U.S. foreign aid officials have declined to comment on whether they have taken any measures to limit funding since Reveal published and aired its investigation of the Teachers Group last year. In recent months, the British government, UNICEF and UNESCO have cut or suspended funding to one of these interlinked organizations.
Reveal reported that Mogens Amdi Petersen, the founder and leader of the Teachers Group, years ago fled fraud charges in Denmark connected with allegations that he was behind fake charities in at least 43 countries. Since 2013, Petersen and four Teachers Group associates have been listed by Interpol as among the world’s most wanted fugitives.
The new Brazilian case involves allegations of illicit bank transfers from a Geneva-based U.S. foreign aid subcontractor called the Federation for Associations connected to the International Humana People to People Movement, or FAIHPP, to an organization called Humana People to People Brazil.

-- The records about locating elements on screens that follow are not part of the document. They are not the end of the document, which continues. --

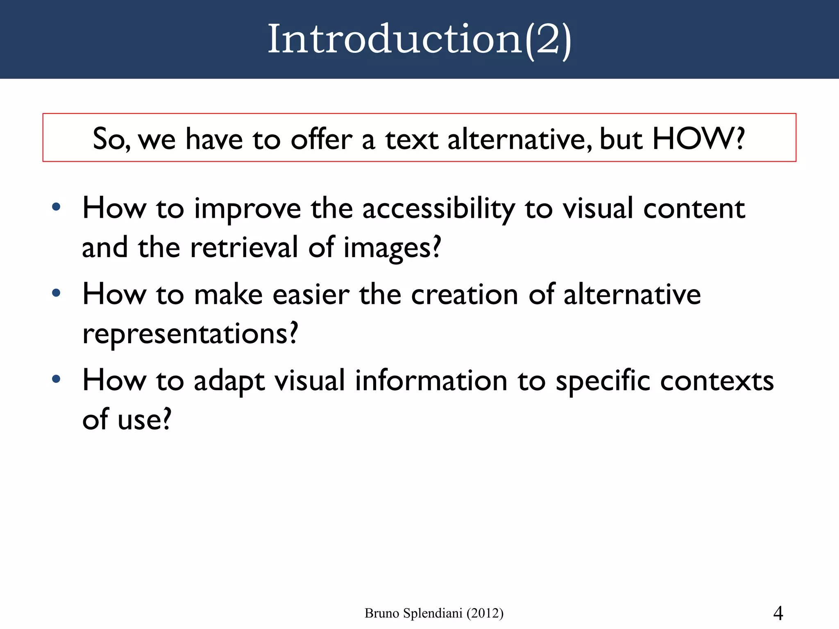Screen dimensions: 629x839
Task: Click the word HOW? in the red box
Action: tap(698, 139)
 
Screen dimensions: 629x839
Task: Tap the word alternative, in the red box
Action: tap(519, 139)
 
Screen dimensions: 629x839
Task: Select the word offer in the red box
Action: tap(321, 139)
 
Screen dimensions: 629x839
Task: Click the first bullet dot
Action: tap(56, 207)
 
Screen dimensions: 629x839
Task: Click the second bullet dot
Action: tap(56, 293)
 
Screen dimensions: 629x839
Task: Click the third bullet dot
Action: tap(56, 379)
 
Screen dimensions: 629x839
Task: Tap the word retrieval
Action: tap(244, 248)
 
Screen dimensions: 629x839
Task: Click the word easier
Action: tap(311, 295)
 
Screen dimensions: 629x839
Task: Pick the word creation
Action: tap(464, 295)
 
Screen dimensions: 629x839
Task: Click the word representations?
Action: tap(190, 334)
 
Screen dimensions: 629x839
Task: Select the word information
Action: tap(431, 381)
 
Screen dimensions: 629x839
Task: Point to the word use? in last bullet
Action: tap(144, 420)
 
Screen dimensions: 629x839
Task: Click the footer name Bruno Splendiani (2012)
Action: tap(434, 613)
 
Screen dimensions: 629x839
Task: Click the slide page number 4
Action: tap(778, 613)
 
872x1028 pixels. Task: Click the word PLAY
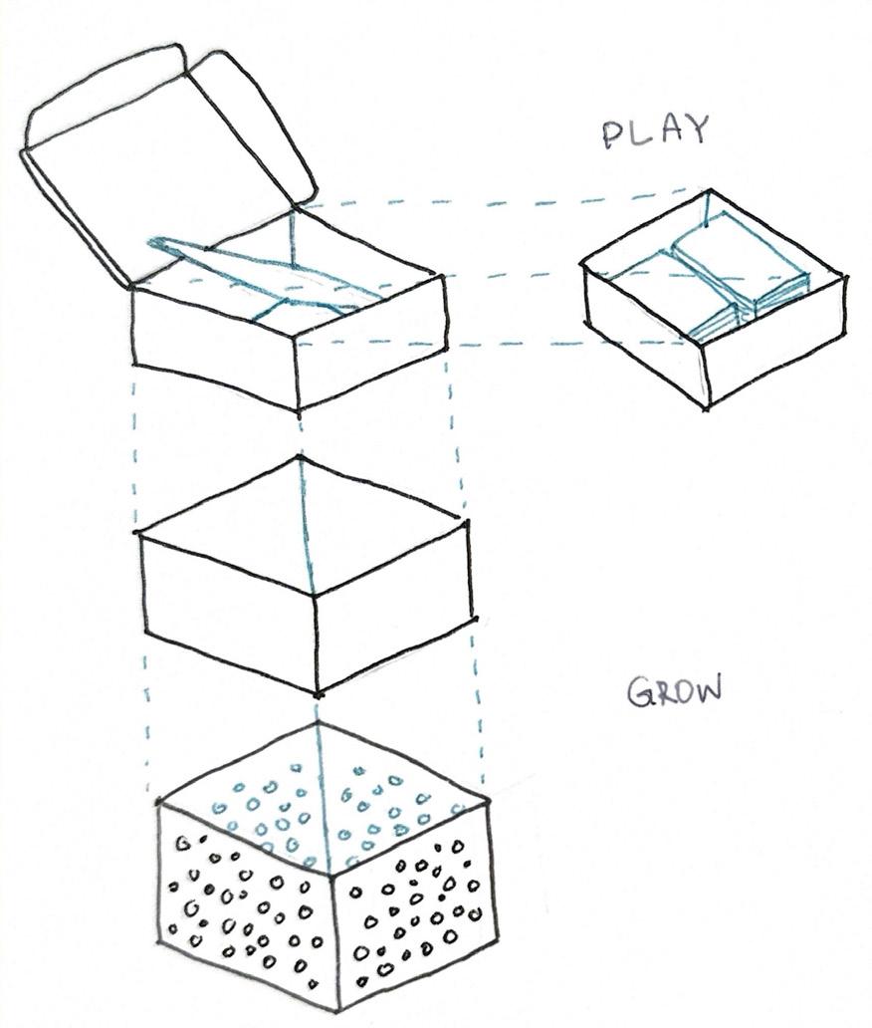(655, 131)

Brazilian prosecutors say both FAIHPP and Humana are part of the Teachers Group.
Over more than a decade, the USDA has allocated $133 million to a nonprofit, Planet Aid, for work in Malawi and Mozambique. Planet Aid subcontracts with FAIHPP and has paid it millions of foreign aid dollars. Planet Aid’s latest public filings show its chairman is Mikael Norling, who was also a founding director of FAIHPP. Norling has been an associate of Petersen’s for decades, according to Danish books, newspaper articles and government records.
Reveal provided questions and asked to interview representatives of Planet Aid and Humana People to People. Planet Aid declined an interview, stating, “Planet Aid has not engaged in any illegal or illicit activities.” Planet Aid sued Reveal and two of its reporters in August, alleging a conspiracy to interfere with business relationships. Reveal is contesting the lawsuit and believes it is without merit.

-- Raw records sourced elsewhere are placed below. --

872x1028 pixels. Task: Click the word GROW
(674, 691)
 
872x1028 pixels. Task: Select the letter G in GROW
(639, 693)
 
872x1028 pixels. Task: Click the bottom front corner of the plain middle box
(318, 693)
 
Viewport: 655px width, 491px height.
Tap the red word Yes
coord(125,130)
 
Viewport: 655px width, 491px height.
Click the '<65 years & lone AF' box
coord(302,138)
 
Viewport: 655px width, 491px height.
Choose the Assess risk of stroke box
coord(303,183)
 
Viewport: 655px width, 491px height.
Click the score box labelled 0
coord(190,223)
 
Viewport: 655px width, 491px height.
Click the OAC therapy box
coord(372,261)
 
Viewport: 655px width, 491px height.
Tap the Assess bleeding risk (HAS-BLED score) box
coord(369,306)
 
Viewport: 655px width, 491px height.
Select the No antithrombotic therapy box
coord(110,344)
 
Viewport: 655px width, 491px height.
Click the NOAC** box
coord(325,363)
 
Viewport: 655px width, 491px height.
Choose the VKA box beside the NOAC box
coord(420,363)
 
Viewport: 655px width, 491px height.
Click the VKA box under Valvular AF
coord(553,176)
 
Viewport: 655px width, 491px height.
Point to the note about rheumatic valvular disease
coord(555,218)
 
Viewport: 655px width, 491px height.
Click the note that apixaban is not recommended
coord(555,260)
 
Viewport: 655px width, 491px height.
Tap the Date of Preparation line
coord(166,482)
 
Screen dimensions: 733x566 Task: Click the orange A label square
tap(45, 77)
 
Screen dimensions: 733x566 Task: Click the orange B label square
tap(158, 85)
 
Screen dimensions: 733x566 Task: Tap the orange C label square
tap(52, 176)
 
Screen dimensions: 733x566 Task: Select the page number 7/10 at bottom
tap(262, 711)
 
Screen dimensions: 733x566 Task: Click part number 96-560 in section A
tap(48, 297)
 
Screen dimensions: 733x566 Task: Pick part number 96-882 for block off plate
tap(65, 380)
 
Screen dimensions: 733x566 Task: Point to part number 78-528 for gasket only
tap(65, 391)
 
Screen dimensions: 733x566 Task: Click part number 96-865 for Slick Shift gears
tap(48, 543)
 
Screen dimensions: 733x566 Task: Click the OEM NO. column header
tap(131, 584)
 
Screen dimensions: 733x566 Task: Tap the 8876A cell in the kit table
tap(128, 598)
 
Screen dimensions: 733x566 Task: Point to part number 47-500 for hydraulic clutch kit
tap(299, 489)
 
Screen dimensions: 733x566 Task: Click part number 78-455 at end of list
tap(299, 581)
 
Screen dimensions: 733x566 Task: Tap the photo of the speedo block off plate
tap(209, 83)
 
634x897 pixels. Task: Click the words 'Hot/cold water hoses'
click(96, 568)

The Brazilian government investigation involves the country’s federal anti-money laundering agency, central bank, tax authority and public prosecutor’s office. It draws on Danish investigations involving 5 million pages of documents seized during 2001 police raids on multiple Teachers Group facilities in Denmark.
For Brazil’s anti-money laundering agency, 2010 bank transfers from FAIHPP to Brazil raised alarms.

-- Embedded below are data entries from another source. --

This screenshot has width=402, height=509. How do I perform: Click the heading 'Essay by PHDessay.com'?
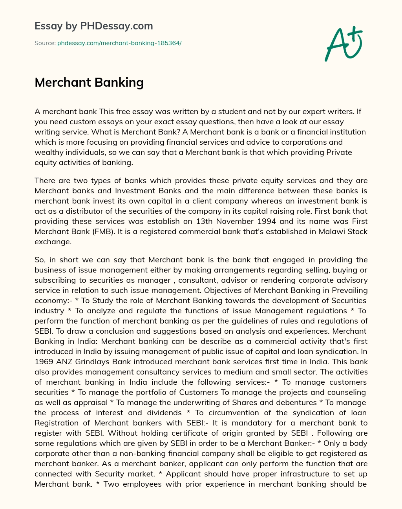pyautogui.click(x=93, y=26)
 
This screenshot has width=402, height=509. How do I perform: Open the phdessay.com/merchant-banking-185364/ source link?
pyautogui.click(x=119, y=43)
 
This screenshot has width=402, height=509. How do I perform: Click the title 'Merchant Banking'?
pyautogui.click(x=89, y=82)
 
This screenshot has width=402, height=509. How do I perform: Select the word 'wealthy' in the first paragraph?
pyautogui.click(x=47, y=152)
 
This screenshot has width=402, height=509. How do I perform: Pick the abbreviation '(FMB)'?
pyautogui.click(x=103, y=231)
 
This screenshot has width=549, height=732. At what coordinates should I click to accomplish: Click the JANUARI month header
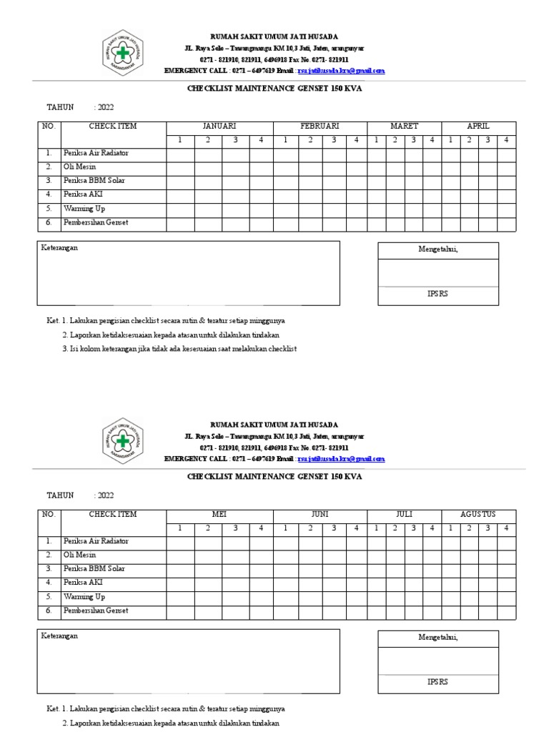point(219,126)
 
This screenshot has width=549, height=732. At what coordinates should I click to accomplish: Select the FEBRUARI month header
point(320,126)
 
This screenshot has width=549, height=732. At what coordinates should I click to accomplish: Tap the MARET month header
point(404,126)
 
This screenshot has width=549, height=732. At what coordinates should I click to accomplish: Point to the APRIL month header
point(478,126)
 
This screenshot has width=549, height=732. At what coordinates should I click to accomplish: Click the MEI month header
point(219,514)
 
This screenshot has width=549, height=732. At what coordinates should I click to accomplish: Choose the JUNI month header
point(320,514)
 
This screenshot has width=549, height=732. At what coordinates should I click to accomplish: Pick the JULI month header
point(404,514)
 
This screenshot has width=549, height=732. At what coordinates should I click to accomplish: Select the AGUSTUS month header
point(478,514)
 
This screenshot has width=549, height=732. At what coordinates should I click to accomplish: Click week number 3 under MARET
point(413,139)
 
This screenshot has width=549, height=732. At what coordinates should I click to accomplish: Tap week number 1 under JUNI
point(285,528)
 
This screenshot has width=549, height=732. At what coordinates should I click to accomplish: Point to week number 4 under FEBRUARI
point(355,139)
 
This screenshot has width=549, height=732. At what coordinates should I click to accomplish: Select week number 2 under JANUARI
point(207,139)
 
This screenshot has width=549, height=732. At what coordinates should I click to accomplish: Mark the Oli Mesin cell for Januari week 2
point(207,167)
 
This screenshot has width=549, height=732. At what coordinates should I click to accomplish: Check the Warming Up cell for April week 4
point(506,209)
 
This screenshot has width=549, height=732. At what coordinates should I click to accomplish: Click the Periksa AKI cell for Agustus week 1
point(450,583)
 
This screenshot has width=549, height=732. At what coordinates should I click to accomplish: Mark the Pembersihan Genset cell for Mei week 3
point(234,611)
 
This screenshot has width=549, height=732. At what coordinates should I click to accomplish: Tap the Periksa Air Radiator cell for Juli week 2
point(395,541)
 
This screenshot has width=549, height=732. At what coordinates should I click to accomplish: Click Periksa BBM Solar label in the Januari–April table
point(94,181)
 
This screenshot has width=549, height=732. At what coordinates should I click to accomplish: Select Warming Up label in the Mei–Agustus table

In 2015, Brazilian prosecutors obtained international bank transfer data in pursuit of allegations of money laundering involving the Teachers Group network. Delays followed legal challenges from defendants Per Ehlert Knudsen, Lars Jensen and Paulus Gerardus van Dun – Teachers Group members who had been involved in land holding companies and the aid organization Humana People to People Brazil. Prosecutors had uncovered nearly $270,000 in suspicious transfers to Humana People to People Brazil, according to a charging document.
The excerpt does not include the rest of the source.